Differential expression of the transcripts for the fruit shape in two types of peaches
In the analysis of the signal transduction pathways for plant hormones, we found seven DETs by the KEGG annotation: ONT.5631.5, ONT.5631.9, rna13157, ONT.942.6, ONT.4473.2, rna4079, and rna4080. Both ONT.5631.5 and ONT.5631.9 were annotated as AUX1/LAX as well as auxin influx carriers (AUX1/ LAX family) in the ko04075 database. Rna13157 was annotated as a SAUR family protein that has been known to promote cell enlargement and plant growth (Fig. 4). ONT.942.6 was annotated as AHP, which is a histidine-containing phosphotransfer protein (Fig. 4). This protein is important in promoting cell division. ONT.4473.2 was annotated as EIN3 (Fig. 4) and was defined as an ethylene-insensitive protein 3. This protein facilitates fruit ripening and senescence.
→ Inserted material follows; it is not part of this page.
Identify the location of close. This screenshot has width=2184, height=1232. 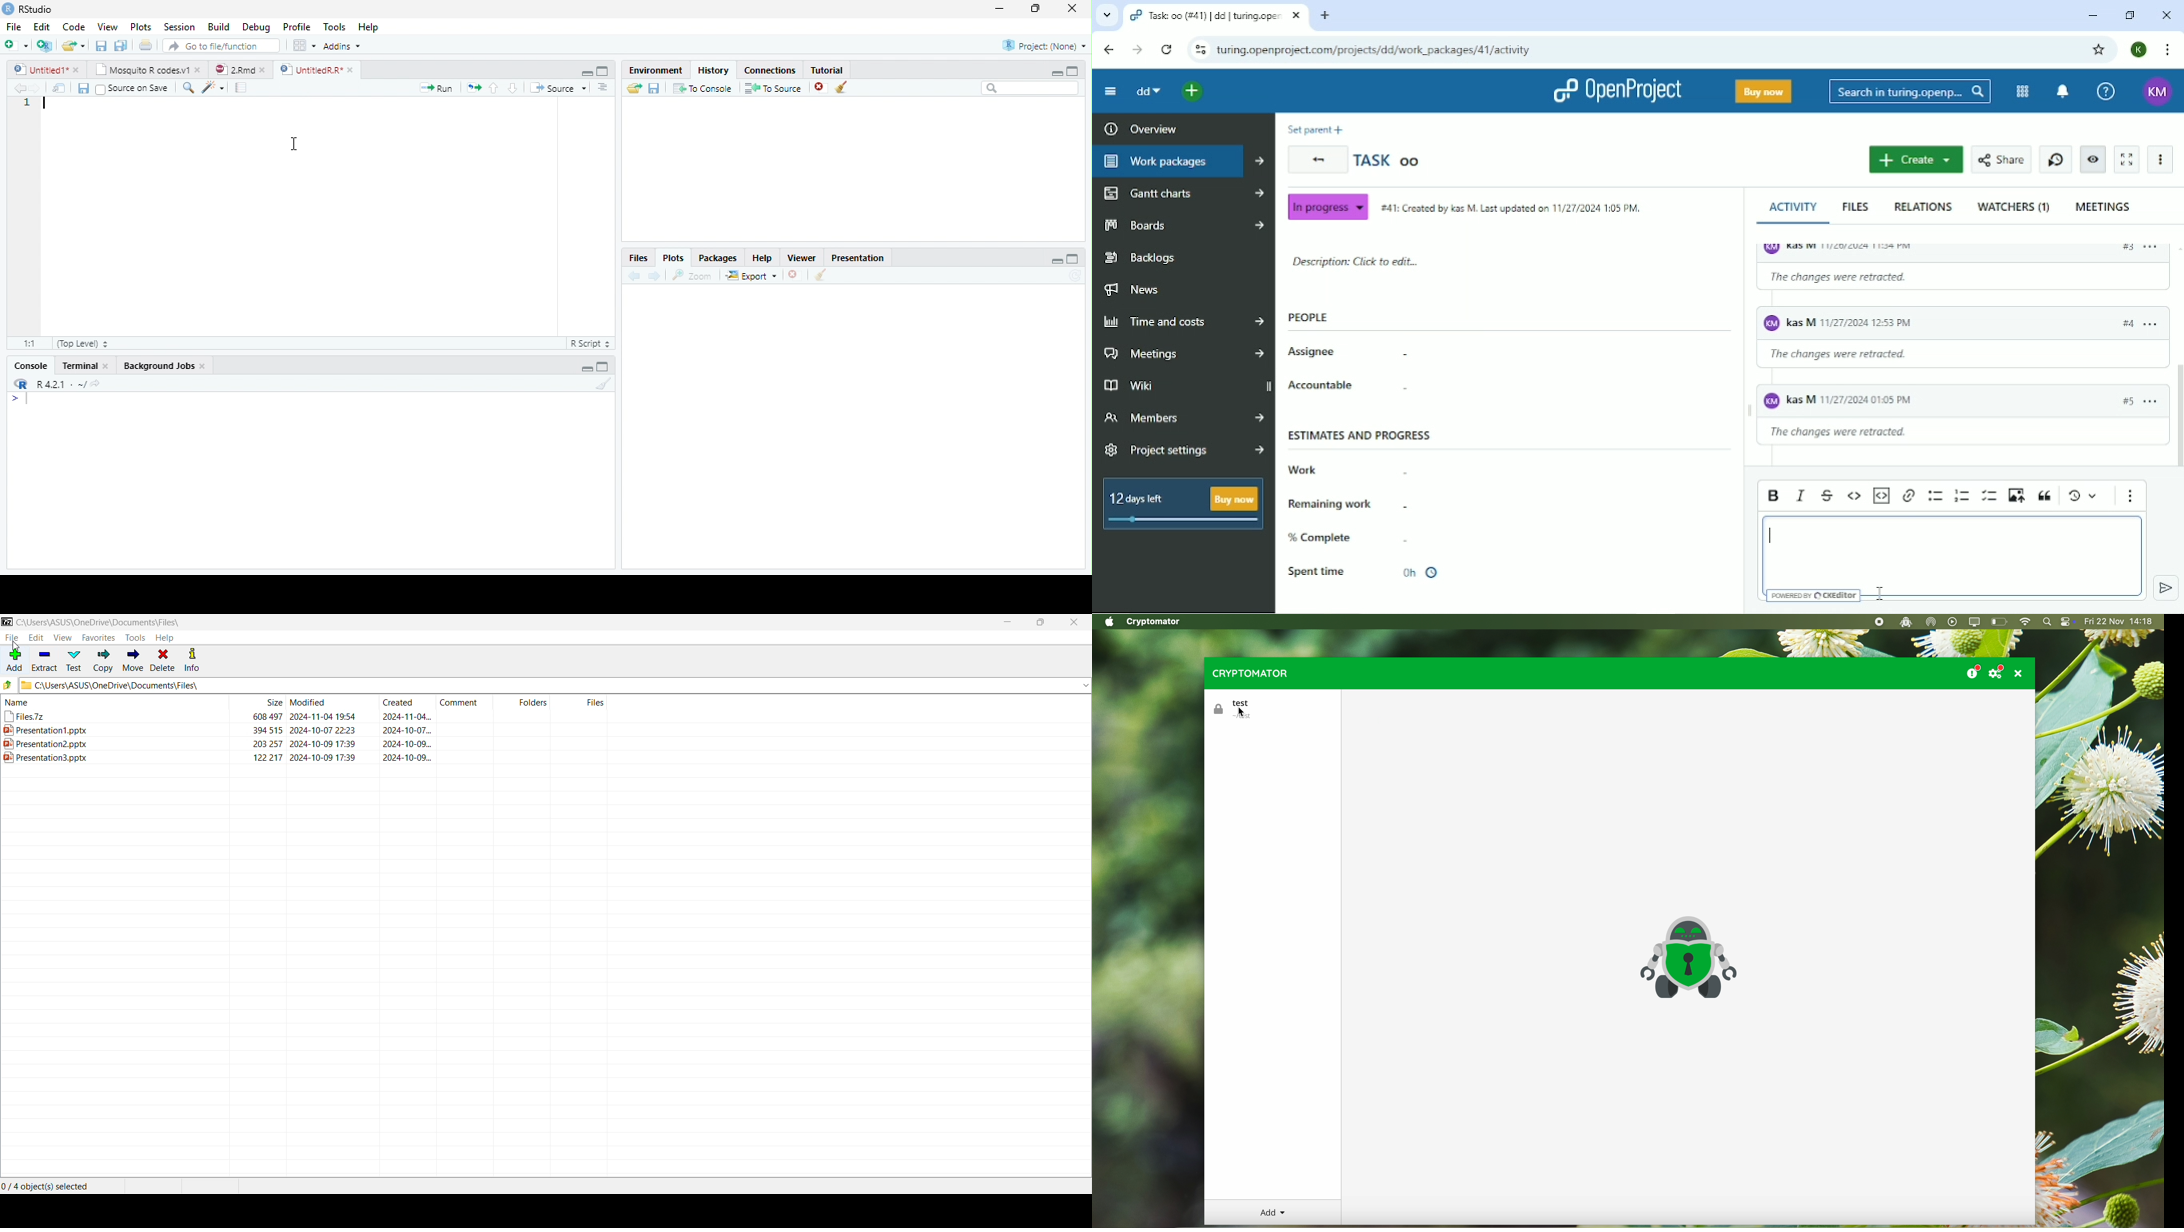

Rna4079 and rna4080 were annotated as TGA and defined as the transcription factor TGA by the KO annotation. TGA affects the resistance of plants to diseases [25]. In the analysis of the tryptophan metabolism pathway by the KEGG annotation, we identified 3 DETs: rna36192, ONT.10241.19, and ONT.10241.4. Rna36192 annotated as YUCCA, an indole-3- pyruvate monooxygenase (Fig. 4), and ONT.10241.19 and ONT.10241.4 were annotated as katE/CAT, belonging to the catalase family. In the brassinosteroid biosynthesis pathway (ko00905), there were 11 DETs which were divided into 2 classes: CYP734A1 or BAS1, including ONT.1922.5, ONT.1923.2, ONT.1923.3, ONT.1949.1, ONT.1950.1, ONT.1953.1, rna3897, rna3899, and rna3900 (Fig. 4) and CYP90C1/ROT3 including ONT.15392.3 and rna31428. The former is defined as PHYB activation-tagged suppressor 1, whereas the latter is a 3-epi-6-deoxocathasterone 23-monooxygenase (Fig. 4). Using the DataViz visual data analysis software to further analyze the relationship between differential transcriptome and fruit shape, we discovered that the fruit shape index was related to ONT.4473.2, ONT.5631.5, rna13157, rna4080, ONT.10241.19, ONT.10241.4, rna36192, ONT.15392.3, ONT.1923.2, ONT.1923.3, ONT.1949.1, ONT.1950.1, ONT.1953.1, rna3897, rna3899, and rna3900, but not to ONT.5631.9, ONT.942.6, rna4079, ONT.1922.5. Moreover, the transverse diameter was related to all transcriptomes, expect for ONT.5631.9. In contrast, the longitudinal diameter did not correlate with any features of the transcriptome (Fig. 5C).